Once you’ve settled on a service and deployment model, the nitty-gritty of the selection and negotiation process can begin. The two most important considerations for any data service are security and reliability; the vendor’s assurances in these areas are the cornerstones of your cloud operations. Nearly as important but easy to overlook are the potential to be locked into a service, ensuring accessibility to your data resources under any circumstances, and interoperability of your internal operations with the vendor’s platform.
It isn’t unusual for a cloud service to offer only a standard set of terms and conditions, often a click-wrap agreement that puts the service provider in the driver’s seat. A multi-layered cloud contract will include the terms and conditions as well as an acceptable-use policy, privacy policy, and service-level agreement. Providers selling SaaS on a public cloud are the least likely to negotiate terms because of their use of shared infrastructure, but those offering other types of services are more amenable to negotiating the contract terms.
What terms should you bargain for? Price, obviously, but also the term of the contract, service-level guarantees, limitation of liabilities, termination rights, and the right of the provider to alter service features and policies unilaterally. A common mistake of legal counsel involved in cloud negotiations is to treat the process as they would a software license or technology acquisition. In particular, the negotiations should consider such matters as intellectual property rights, insurance, and force majeure.
One area where customers have a negotiating edge over cloud services is the service-level agreement. The first of the five negotiating tips offered by David Chou in a July 18, 2016, article in CIO is to demand a high level of specificity in the SLA details covering uptime, backup frequency, recovery time, and other important matters. While some services may want to be measured quarterly, businesses in the healthcare, finance, and similar industries will require measures reported monthly or more frequently.
When conducting due diligence of a potential cloud-services partner, verify the company’s financial health and the data-security measures it implements. Source: Paul Armitage, Gowlings, via SlideShare
It’s important to ask the cloud vendor where your data will be stored; if overseas, ask which country’s regulations will be applied to protect the data. Also, specify the data file formats so you’re able to migrate the data easily when the time comes. Many cloud services require a notice of non-renewal within a particular time, so ask whether you can opt out of or otherwise negotiate the termination notice requirement.

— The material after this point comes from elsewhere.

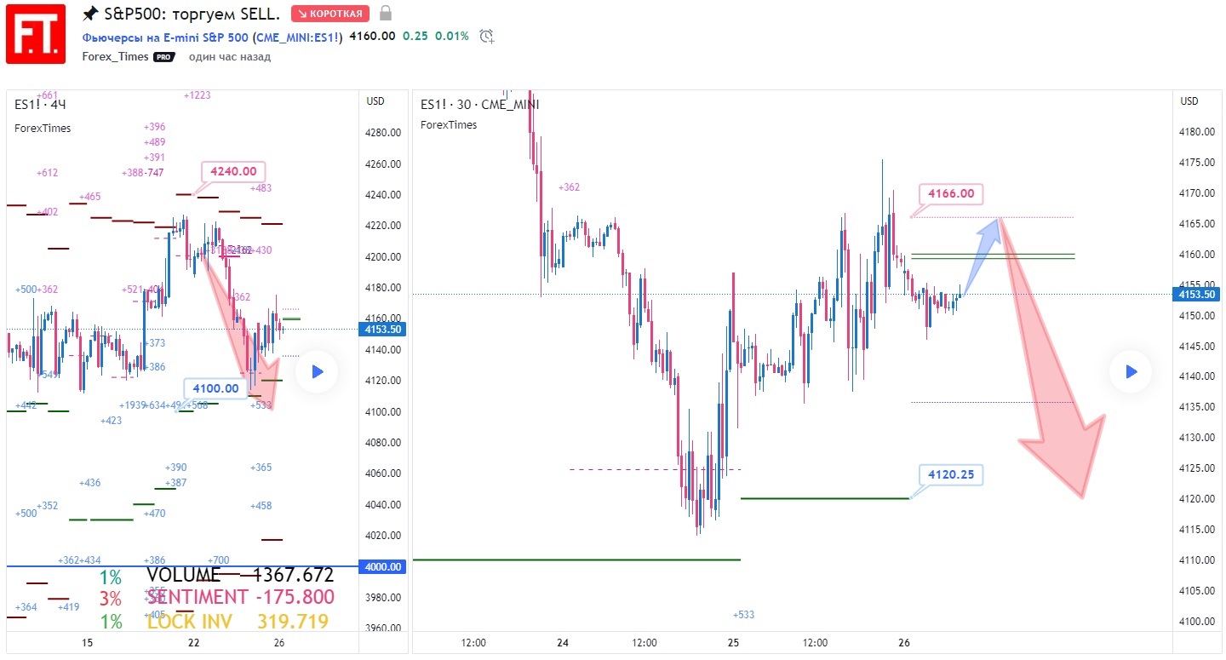
Task: Click the 4100.00 price callout label
Action: (x=215, y=389)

Data retention regulations require that many industries retain data for a specified time, but your cloud service’s policy may be to delete your data upon termination of the contract, or within 30 days of the contract’s end. If your organization is subject to data-retention rules, negotiate an extended time for the service to retain and provide access to that data ‘ usually 60 or 90 days. This also gives you sufficient time to ensure your data migrated smoothly to your new service.
Finally, an incentive for both you and the service provider is to add a low renewal rate guarantee into this contract. Even if you can’t get an assurance of a discount on your next agreement, you may be able to avoid a rate increase being applied when you renew.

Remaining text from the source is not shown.